Your task → Transcribe exactly the entries from the "Enable the blue collapse mode funnel icon" line to the end, both included, minus pictures.
=== Begin Enclosure ===
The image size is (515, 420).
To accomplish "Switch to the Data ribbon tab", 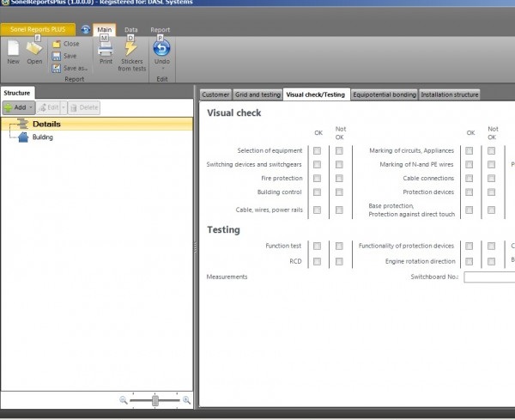I will coord(130,29).
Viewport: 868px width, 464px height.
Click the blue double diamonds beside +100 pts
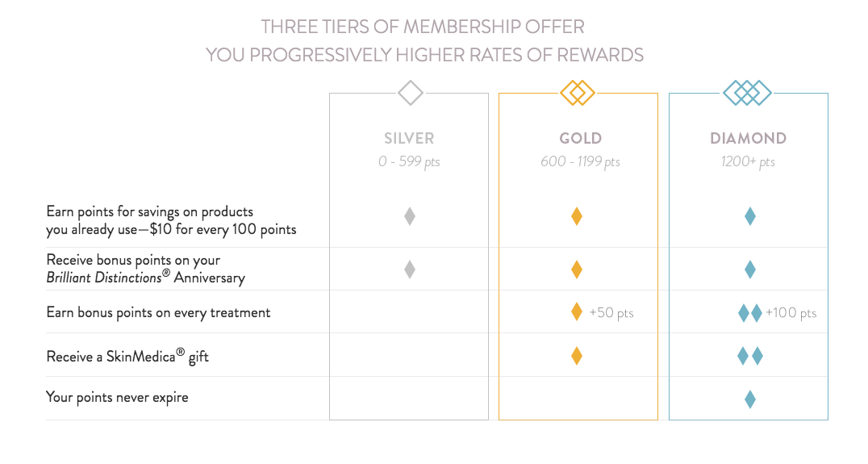(x=750, y=313)
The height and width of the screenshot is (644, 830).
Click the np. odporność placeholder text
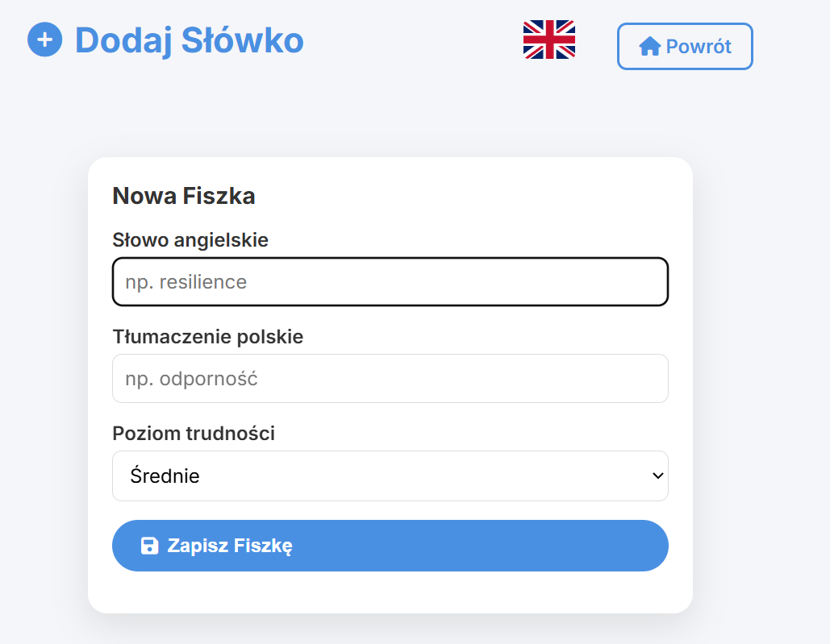[x=191, y=379]
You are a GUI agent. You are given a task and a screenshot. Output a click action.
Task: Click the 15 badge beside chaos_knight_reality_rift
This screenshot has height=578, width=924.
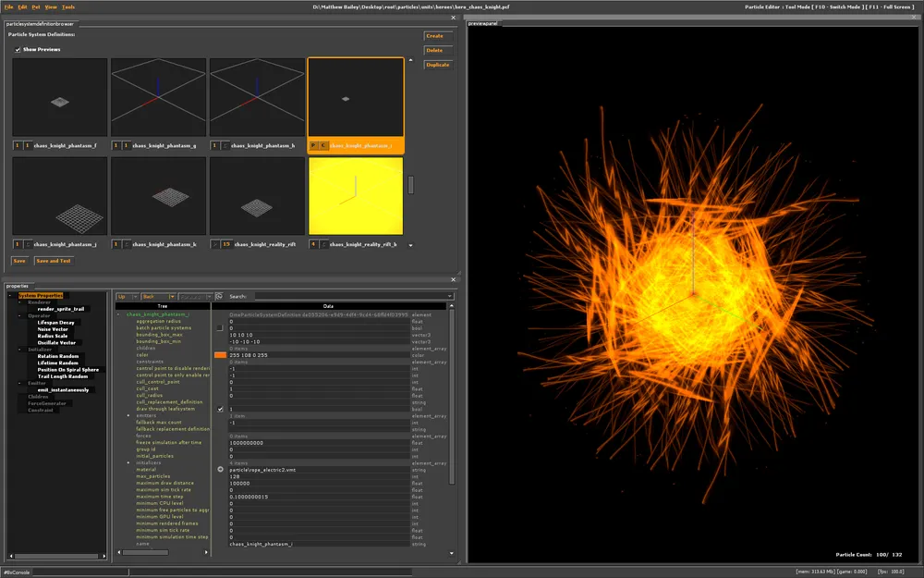(226, 244)
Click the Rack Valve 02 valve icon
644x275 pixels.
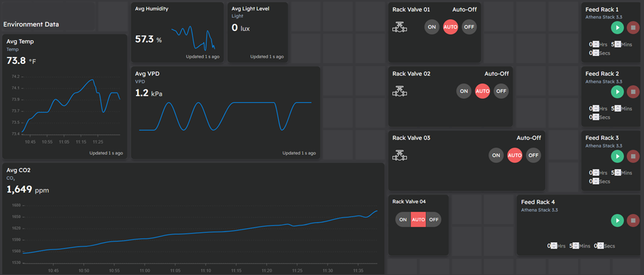tap(399, 91)
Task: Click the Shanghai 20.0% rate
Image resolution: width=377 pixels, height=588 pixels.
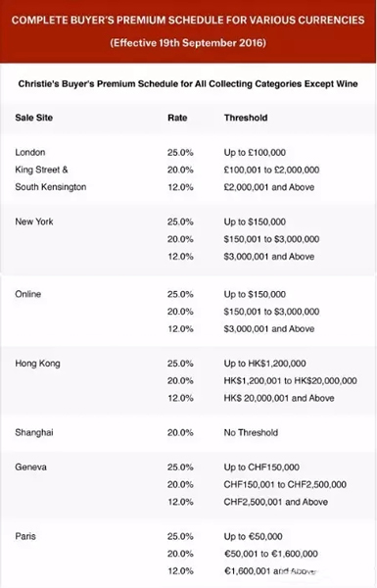Action: coord(180,433)
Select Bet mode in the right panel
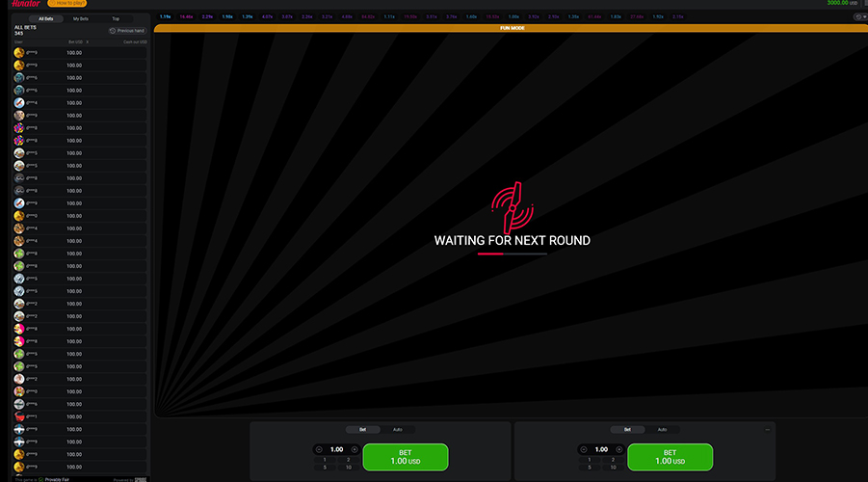This screenshot has height=482, width=868. click(x=627, y=429)
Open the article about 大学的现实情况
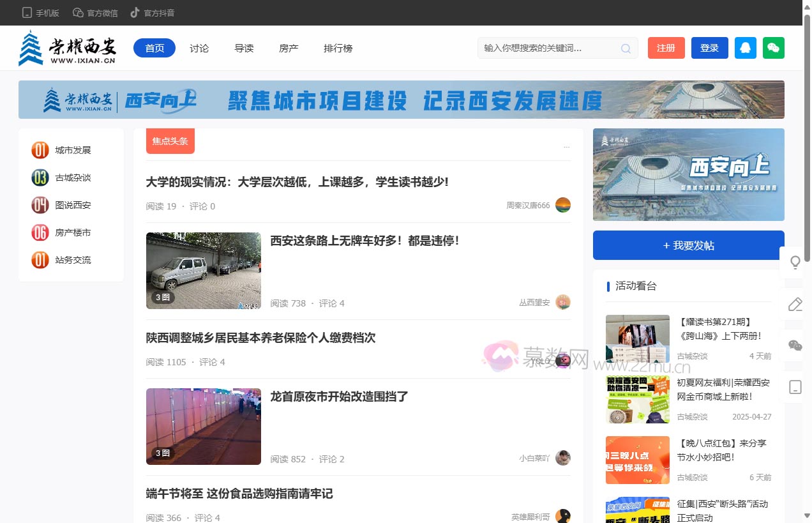Viewport: 812px width, 523px height. click(297, 182)
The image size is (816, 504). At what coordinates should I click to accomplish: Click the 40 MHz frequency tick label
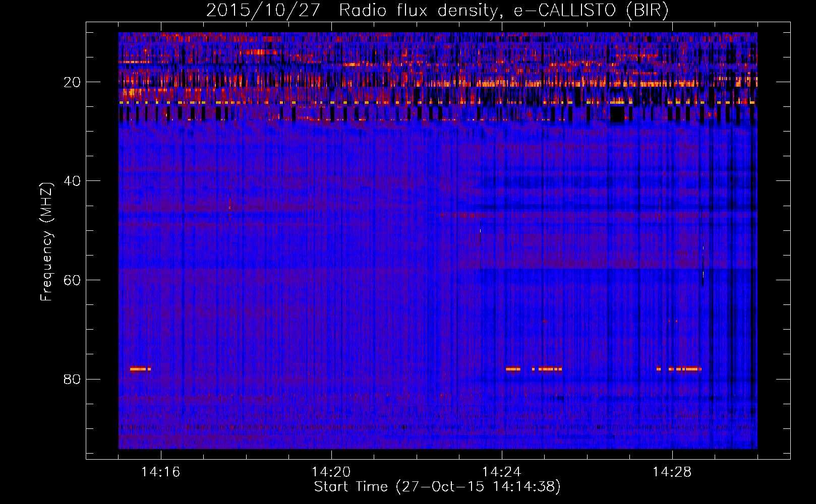72,181
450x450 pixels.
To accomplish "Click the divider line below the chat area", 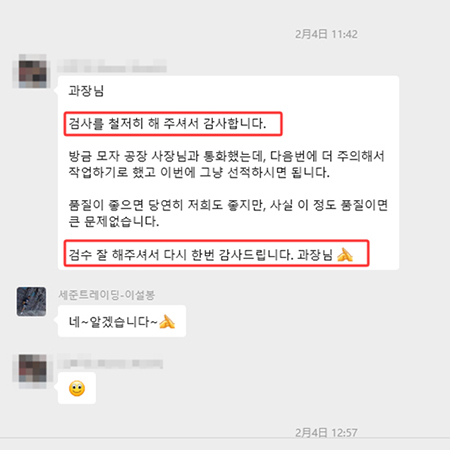I will tap(225, 438).
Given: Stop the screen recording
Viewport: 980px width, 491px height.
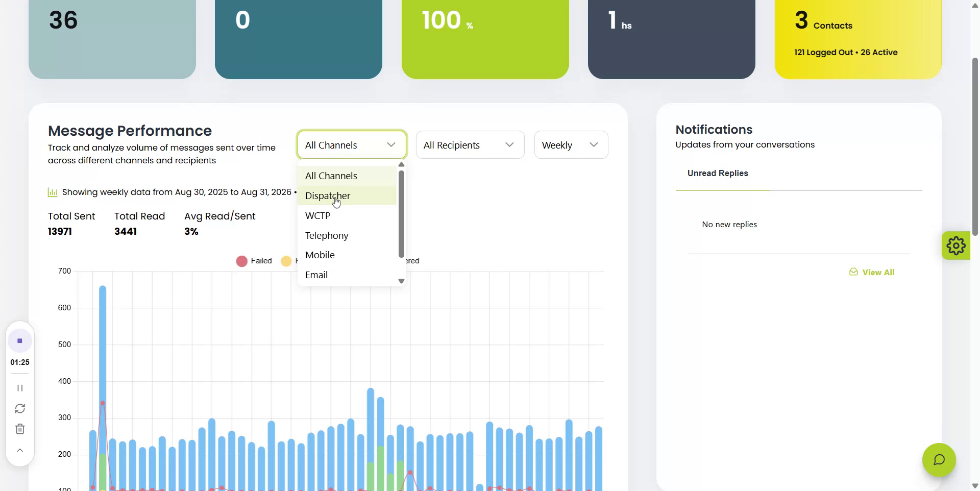Looking at the screenshot, I should tap(20, 341).
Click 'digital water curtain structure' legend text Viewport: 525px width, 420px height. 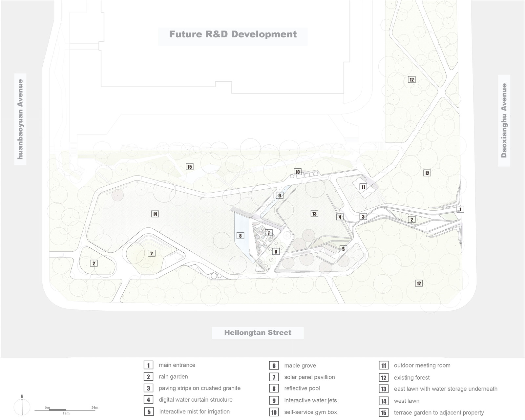pyautogui.click(x=196, y=400)
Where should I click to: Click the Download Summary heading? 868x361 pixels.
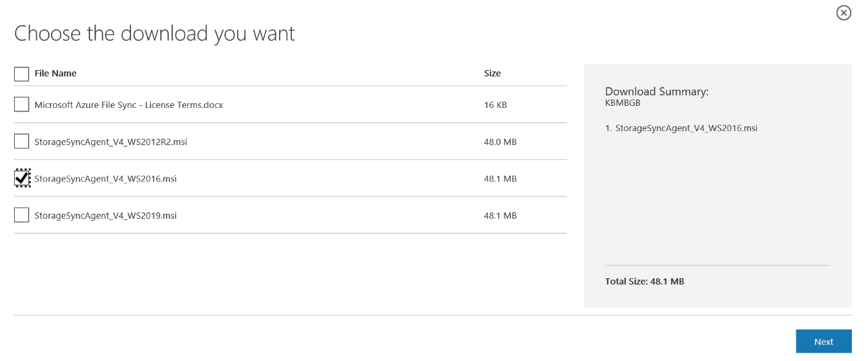pyautogui.click(x=657, y=92)
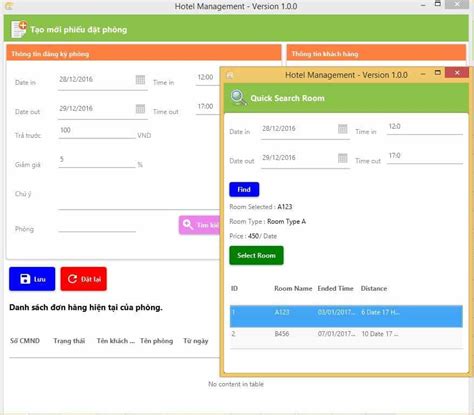Sort by Room Name column header

293,288
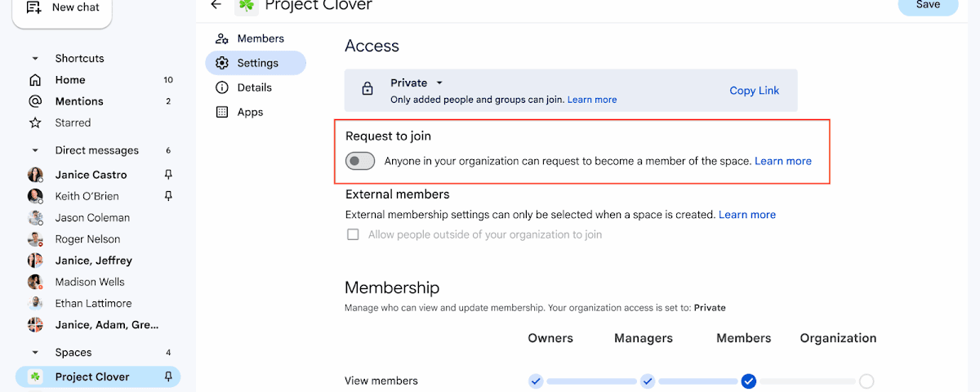The image size is (980, 392).
Task: Set View members slider to Members
Action: [749, 381]
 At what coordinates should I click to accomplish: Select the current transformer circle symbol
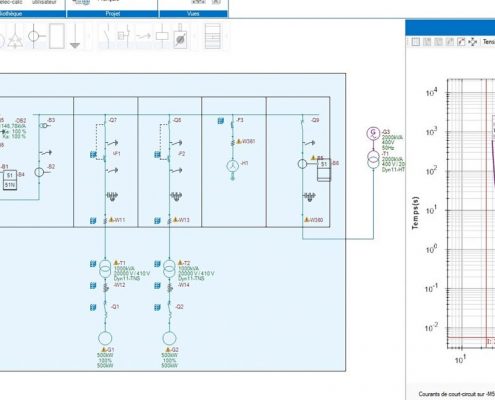click(36, 36)
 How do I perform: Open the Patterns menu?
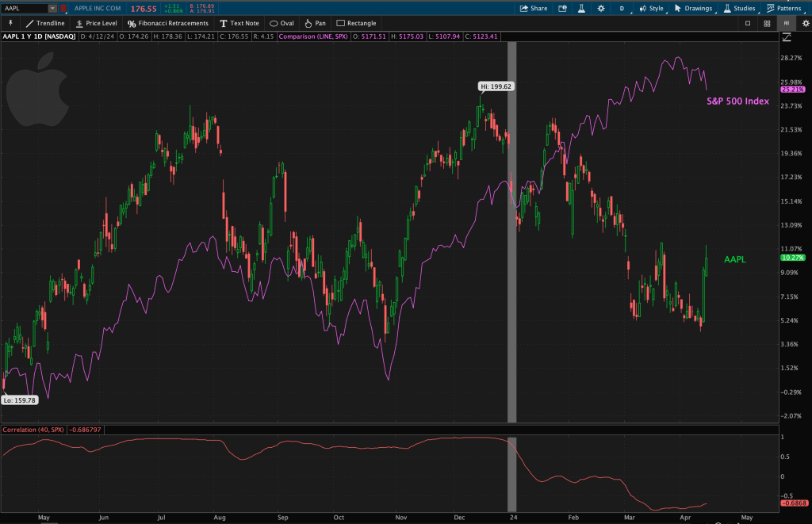783,8
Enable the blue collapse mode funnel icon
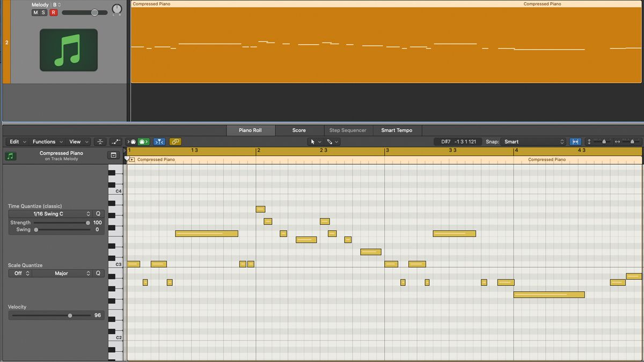This screenshot has height=362, width=644. click(159, 141)
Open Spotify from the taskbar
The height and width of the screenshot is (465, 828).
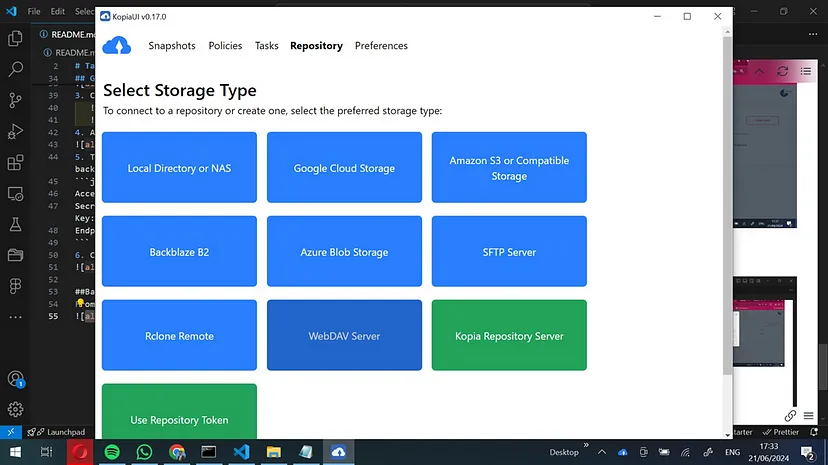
=== End Enclosure ===
Worked solution →
Enable the blue collapse mode funnel icon
This screenshot has height=362, width=644. click(159, 141)
Open Spotify from the taskbar
The height and width of the screenshot is (465, 828).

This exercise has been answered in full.